CS 330-003: Formal Methods and Models
George Mason University Department of Computer Science
Spring 2020 - 1:30-2:45pm Mon/Wed - 1200 Merten Hall
Instructor: Ivan Avramovic
Email: iavramo2-at-gmu.edu
Hours: Monday/Wednesday 11:30-12:30, or by appointment, 4609 Engineering Building

Assistants:
Negar Nejatishahidin, nnejatis-at-gmu.edu (grader for this section)
Michael Crawshaw, mcrawsha-at-gmu.edu
Bahman Pedrood, bpedrood-at-gmu.edu
Chloe Andresol, candreso-at-gmu.edu (UTA)

Prerequisites: CS211 and MATH125 (C or better in both)
Textbook: Hamburger and Richards, Logic and Language Models for Computer Science, Third Edition

Webpage: https://cs.gmu.edu/~iavramo2/classes/cs330s20.html
Piazza: https://piazza.com/ for questions and discussion
Schedule: see course webpage

Description

This course is an introduction to two kinds of formal systems - languages and logics - with important applications to computer science. The study of formal languages underlies important aspects of compilers and other language processing systems, as well as the theory of computation. Various systems of logic and automatic reasoning are put to use in artificial intelligence, database theory and software engineering. The entire course will give you practice in precise thinking and proof methods that play a role in the analysis of algorithms.

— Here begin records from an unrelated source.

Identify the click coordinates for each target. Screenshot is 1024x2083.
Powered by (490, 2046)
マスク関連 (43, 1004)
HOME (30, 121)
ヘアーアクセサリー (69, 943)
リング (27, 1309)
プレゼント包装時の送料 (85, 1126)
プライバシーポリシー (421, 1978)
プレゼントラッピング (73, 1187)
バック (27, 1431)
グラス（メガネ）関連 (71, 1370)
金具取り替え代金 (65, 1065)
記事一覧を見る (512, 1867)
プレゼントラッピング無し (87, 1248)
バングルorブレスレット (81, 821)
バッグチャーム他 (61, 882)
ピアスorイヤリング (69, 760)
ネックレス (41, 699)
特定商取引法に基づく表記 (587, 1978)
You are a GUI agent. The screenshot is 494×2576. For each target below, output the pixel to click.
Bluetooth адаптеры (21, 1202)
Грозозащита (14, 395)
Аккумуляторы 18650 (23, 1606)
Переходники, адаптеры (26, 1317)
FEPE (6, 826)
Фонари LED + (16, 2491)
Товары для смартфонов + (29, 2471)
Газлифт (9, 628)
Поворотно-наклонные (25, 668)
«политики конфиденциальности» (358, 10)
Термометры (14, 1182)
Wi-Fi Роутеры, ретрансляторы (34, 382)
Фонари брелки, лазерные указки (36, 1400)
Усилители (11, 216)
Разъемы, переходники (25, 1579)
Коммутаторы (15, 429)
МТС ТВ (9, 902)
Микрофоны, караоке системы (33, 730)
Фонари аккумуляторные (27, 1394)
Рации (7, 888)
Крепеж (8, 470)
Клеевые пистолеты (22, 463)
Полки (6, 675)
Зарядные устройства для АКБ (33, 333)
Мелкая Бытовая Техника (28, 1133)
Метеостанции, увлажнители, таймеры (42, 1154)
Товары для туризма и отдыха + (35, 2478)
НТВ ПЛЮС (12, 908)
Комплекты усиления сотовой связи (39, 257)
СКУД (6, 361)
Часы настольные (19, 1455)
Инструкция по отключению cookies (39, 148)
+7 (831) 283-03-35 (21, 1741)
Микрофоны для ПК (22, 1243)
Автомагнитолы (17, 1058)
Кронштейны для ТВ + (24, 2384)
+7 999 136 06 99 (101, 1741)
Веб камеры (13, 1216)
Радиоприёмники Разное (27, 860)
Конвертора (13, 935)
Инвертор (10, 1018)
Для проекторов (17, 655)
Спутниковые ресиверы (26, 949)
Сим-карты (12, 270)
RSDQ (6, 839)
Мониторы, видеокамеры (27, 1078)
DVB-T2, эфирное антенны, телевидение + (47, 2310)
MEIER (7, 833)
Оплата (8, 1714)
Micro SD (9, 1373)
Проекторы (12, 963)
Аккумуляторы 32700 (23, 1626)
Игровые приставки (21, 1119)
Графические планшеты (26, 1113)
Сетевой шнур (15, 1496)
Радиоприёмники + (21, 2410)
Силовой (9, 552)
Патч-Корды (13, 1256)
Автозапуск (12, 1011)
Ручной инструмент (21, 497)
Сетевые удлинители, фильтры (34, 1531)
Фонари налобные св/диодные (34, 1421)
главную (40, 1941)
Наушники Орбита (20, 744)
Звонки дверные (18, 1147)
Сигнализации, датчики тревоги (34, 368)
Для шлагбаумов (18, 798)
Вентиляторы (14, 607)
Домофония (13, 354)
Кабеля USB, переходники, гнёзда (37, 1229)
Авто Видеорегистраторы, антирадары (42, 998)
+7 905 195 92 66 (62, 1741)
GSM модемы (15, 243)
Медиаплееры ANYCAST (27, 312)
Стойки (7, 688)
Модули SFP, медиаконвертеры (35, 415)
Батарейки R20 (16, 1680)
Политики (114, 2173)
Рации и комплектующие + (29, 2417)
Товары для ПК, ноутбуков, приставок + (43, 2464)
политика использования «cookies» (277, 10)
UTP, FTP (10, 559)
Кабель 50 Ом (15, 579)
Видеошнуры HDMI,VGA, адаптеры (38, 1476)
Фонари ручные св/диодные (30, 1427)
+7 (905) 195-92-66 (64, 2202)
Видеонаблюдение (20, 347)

The programming assignments provide practical experience with some theoretical topics.

Outcomes

  1. Students will understand the concepts and relevance of logic, formal languages and automata theory, and computability.
  2. Students will be able to do mechanical formal proofs, program correctness proofs and solve problems in first-order logic.
  3. Students will be able to solve problems in elementary machine models: designing finite-state, pushdown and turing machines.
  4. Students will be able to solve problems in formal languages: writing regular expressions, regular grammars, and context-free grammars.
Topics

Grades

Policies

Honor Code

Programming assignments are an individual effort, no group work is allowed. This includes the sharing of test cases. Any direct contribution on a quiz, exam, note sheet or programming assignment will be treated as a violation of George Mason's Honor Code.